**REQUIRED WORK**
Copy the records starting at the line that contains "Identify the location of detail-links: DETAIL: FIELD" and ending at the line that contains "pyautogui.click(x=552, y=627)", changing "GUI agent" to "screen assistant" and leaving everything else as it is.

========================

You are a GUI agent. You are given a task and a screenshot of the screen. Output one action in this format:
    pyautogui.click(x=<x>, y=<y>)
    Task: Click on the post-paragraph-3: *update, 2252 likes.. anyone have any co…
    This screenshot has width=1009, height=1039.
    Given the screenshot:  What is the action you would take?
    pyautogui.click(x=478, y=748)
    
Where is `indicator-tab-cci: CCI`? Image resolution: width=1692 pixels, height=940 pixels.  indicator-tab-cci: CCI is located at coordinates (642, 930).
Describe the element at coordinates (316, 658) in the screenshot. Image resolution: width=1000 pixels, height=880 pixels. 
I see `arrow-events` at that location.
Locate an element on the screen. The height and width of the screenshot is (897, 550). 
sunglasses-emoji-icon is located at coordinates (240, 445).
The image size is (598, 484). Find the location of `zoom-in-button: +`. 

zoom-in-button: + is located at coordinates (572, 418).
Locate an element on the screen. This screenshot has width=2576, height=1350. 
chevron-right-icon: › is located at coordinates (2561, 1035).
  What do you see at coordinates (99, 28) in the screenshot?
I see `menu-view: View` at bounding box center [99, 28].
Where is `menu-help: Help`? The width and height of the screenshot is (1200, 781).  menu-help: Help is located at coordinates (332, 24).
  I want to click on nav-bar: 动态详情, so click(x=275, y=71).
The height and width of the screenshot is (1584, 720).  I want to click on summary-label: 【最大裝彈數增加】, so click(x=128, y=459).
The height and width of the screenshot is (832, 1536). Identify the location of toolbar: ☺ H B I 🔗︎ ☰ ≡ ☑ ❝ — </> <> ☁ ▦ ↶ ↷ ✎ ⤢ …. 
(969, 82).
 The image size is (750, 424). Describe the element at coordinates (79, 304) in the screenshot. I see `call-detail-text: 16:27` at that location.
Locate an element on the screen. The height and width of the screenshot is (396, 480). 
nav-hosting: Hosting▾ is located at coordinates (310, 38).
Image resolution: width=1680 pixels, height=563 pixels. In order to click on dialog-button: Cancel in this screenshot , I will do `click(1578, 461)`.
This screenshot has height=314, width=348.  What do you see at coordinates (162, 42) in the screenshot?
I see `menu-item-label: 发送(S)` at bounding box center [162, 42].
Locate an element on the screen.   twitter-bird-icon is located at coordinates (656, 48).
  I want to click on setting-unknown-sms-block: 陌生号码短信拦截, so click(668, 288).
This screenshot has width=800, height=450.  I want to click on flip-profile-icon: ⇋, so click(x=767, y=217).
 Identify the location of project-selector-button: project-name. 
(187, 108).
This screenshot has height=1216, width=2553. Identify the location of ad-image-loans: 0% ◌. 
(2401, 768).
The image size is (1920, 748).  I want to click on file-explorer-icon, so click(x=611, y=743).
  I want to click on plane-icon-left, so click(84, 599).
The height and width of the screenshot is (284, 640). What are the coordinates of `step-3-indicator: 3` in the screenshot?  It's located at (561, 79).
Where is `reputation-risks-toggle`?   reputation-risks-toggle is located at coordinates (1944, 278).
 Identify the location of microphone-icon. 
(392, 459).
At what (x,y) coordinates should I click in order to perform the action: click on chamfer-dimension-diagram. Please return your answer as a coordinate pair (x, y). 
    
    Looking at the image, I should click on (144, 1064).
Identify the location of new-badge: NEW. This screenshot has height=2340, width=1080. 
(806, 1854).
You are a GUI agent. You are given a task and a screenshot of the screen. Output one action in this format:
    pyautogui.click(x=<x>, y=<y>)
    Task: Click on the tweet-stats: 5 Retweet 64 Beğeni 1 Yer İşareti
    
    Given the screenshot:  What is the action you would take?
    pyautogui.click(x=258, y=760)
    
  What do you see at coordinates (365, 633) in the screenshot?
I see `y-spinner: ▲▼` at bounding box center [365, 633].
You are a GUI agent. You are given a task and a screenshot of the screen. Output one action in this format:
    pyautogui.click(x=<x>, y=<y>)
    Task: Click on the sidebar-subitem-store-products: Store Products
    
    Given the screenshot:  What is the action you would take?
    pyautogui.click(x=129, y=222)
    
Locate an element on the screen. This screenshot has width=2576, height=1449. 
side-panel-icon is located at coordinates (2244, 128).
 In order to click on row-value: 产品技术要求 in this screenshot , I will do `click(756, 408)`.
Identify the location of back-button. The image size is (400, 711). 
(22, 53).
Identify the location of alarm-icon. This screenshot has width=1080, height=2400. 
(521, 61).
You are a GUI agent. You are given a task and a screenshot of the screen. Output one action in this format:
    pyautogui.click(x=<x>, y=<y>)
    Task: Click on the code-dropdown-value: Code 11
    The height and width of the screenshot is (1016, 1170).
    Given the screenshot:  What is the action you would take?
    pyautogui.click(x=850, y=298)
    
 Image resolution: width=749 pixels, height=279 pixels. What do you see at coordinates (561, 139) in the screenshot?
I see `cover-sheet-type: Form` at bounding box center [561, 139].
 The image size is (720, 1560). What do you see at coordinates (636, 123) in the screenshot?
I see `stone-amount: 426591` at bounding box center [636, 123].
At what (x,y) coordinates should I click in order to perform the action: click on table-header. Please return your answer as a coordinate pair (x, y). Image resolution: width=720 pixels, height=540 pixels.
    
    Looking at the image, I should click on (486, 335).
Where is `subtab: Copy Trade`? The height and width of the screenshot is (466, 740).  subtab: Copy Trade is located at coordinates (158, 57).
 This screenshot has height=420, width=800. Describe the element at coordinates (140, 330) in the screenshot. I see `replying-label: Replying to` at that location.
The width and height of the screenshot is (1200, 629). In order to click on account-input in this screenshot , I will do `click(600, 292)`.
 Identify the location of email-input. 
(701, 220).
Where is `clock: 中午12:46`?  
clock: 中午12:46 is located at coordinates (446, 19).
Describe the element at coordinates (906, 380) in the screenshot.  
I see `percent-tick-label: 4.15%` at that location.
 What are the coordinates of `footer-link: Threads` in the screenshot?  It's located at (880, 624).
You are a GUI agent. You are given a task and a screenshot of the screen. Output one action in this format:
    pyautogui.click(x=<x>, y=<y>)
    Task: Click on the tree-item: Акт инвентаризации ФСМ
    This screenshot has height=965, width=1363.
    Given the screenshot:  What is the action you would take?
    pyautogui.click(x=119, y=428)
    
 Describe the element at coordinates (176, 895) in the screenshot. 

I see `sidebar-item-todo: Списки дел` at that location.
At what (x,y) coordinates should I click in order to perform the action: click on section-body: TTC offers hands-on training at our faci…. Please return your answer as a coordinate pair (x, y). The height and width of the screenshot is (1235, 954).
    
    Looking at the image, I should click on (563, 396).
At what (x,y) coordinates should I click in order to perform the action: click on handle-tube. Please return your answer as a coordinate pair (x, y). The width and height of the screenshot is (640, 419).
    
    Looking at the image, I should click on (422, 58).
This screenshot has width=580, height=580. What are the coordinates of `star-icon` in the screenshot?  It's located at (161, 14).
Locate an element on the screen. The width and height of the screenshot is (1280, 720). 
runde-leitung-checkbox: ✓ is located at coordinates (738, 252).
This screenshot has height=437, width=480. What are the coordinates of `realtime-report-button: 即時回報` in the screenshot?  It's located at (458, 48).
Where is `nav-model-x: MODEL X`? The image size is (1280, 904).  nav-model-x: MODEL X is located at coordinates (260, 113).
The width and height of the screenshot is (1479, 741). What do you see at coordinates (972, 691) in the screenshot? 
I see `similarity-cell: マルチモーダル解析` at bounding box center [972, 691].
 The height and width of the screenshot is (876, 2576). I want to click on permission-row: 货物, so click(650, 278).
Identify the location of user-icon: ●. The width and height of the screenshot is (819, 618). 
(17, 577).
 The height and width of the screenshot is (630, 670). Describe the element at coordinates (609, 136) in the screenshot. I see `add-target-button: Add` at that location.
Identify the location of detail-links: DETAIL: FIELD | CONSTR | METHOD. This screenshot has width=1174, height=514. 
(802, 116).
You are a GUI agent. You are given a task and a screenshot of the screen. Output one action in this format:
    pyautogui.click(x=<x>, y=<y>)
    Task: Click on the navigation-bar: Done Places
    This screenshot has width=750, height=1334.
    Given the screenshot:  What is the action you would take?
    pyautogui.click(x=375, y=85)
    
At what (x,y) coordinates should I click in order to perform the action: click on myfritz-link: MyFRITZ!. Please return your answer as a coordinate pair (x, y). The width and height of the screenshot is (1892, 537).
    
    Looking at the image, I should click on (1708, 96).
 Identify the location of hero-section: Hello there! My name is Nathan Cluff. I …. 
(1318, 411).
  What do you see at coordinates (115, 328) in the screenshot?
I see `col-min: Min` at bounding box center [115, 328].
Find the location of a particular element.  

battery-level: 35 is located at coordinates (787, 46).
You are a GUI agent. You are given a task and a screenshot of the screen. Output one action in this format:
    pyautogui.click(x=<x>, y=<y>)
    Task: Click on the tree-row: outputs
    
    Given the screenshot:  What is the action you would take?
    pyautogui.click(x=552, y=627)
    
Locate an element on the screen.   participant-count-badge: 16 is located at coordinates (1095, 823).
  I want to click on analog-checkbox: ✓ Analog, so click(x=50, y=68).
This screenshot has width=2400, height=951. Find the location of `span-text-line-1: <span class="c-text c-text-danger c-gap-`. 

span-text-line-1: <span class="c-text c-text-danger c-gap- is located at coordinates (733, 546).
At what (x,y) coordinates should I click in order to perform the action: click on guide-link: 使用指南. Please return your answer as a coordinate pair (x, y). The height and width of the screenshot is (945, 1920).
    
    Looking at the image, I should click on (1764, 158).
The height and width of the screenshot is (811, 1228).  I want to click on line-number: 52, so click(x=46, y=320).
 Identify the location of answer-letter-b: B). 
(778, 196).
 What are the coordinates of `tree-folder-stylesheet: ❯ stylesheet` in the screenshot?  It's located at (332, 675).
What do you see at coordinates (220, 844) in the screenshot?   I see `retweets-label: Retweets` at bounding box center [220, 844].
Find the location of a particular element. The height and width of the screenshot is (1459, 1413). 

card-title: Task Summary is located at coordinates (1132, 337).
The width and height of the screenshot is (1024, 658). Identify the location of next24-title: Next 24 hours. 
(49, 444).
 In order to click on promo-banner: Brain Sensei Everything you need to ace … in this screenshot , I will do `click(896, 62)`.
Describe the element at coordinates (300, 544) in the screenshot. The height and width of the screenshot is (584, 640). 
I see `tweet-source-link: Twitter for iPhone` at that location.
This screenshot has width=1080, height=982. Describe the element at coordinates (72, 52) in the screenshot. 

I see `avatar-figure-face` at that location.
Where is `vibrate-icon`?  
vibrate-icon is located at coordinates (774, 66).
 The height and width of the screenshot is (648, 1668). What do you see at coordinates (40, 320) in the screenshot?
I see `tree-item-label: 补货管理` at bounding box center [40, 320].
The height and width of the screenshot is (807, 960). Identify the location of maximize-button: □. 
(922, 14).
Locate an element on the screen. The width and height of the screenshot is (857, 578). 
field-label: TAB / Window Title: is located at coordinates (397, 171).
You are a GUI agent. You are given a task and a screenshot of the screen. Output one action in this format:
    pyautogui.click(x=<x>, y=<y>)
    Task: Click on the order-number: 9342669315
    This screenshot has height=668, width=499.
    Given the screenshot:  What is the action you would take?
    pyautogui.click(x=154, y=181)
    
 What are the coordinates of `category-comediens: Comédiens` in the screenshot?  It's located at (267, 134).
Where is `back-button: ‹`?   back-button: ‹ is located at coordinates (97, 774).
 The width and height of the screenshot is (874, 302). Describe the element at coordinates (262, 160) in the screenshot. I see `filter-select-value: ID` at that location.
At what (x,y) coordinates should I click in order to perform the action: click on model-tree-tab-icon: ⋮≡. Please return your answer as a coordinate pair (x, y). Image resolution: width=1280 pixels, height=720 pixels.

========================

**FINISHED EXERCISE**
Identify the location of detail-links: DETAIL: FIELD | CONSTR | METHOD. This screenshot has width=1174, height=514. 
(802, 116).
You are a screen assistant. You are given a task and a screenshot of the screen. Output one action in this format:
    pyautogui.click(x=<x>, y=<y>)
    Task: Click on the navigation-bar: Done Places
    This screenshot has width=750, height=1334.
    Given the screenshot:  What is the action you would take?
    pyautogui.click(x=375, y=85)
    
At what (x,y) coordinates should I click in order to perform the action: click on myfritz-link: MyFRITZ!. Please return your answer as a coordinate pair (x, y). The width and height of the screenshot is (1892, 537).
    
    Looking at the image, I should click on (1708, 96).
 Identify the location of hero-section: Hello there! My name is Nathan Cluff. I …. 
(1318, 411).
  What do you see at coordinates (115, 328) in the screenshot?
I see `col-min: Min` at bounding box center [115, 328].
Find the location of a particular element.  

battery-level: 35 is located at coordinates (787, 46).
You are a screen assistant. You are given a task and a screenshot of the screen. Output one action in this format:
    pyautogui.click(x=<x>, y=<y>)
    Task: Click on the tree-row: outputs
    
    Given the screenshot:  What is the action you would take?
    pyautogui.click(x=552, y=627)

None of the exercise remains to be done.